Data to process —
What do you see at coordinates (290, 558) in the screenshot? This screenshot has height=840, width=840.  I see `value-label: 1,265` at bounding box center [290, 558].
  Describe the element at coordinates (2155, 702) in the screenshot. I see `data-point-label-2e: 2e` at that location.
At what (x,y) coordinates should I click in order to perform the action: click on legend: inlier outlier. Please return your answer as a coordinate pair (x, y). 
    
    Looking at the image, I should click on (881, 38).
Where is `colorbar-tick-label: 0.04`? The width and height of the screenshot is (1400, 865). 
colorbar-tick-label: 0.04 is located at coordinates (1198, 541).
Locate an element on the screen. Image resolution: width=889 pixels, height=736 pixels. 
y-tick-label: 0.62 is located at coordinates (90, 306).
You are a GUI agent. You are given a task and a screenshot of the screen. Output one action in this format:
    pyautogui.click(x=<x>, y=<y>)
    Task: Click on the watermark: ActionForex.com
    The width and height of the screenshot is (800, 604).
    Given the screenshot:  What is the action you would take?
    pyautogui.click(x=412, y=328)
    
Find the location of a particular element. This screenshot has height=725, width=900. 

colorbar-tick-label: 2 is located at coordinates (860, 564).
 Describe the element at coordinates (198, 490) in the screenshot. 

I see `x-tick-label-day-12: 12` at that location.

Task brief — Convert the lines above into a Markdown table with two columns, Row and Line, giving each line a row number and leaving out the blank lines.

Finished task —
| Row | Line |
|---|---|
| 1 | What do you see at coordinates (290, 558) in the screenshot? This screenshot has height=840, width=840.  I see `value-label: 1,265` at bounding box center [290, 558]. |
| 2 |   Describe the element at coordinates (2155, 702) in the screenshot. I see `data-point-label-2e: 2e` at that location. |
| 3 | At what (x,y) coordinates should I click in order to perform the action: click on legend: inlier outlier. Please return your answer as a coordinate pair (x, y).  |
| 4 |     Looking at the image, I should click on (881, 38). |
| 5 | Where is `colorbar-tick-label: 0.04`? The width and height of the screenshot is (1400, 865).  |
| 6 | colorbar-tick-label: 0.04 is located at coordinates (1198, 541). |
| 7 | Locate an element on the screen. Image resolution: width=889 pixels, height=736 pixels.  |
| 8 | y-tick-label: 0.62 is located at coordinates (90, 306). |
| 9 | You are a GUI agent. You are given a task and a screenshot of the screen. Output one action in this format: |
| 10 |     pyautogui.click(x=<x>, y=<y>) |
| 11 |     Task: Click on the watermark: ActionForex.com |
| 12 |     The width and height of the screenshot is (800, 604). |
| 13 |     Given the screenshot:  What is the action you would take? |
| 14 |     pyautogui.click(x=412, y=328) |
| 15 | Find the location of a particular element. This screenshot has height=725, width=900.  |
| 16 | colorbar-tick-label: 2 is located at coordinates (860, 564). |
| 17 |  Describe the element at coordinates (198, 490) in the screenshot.  |
| 18 | I see `x-tick-label-day-12: 12` at that location. |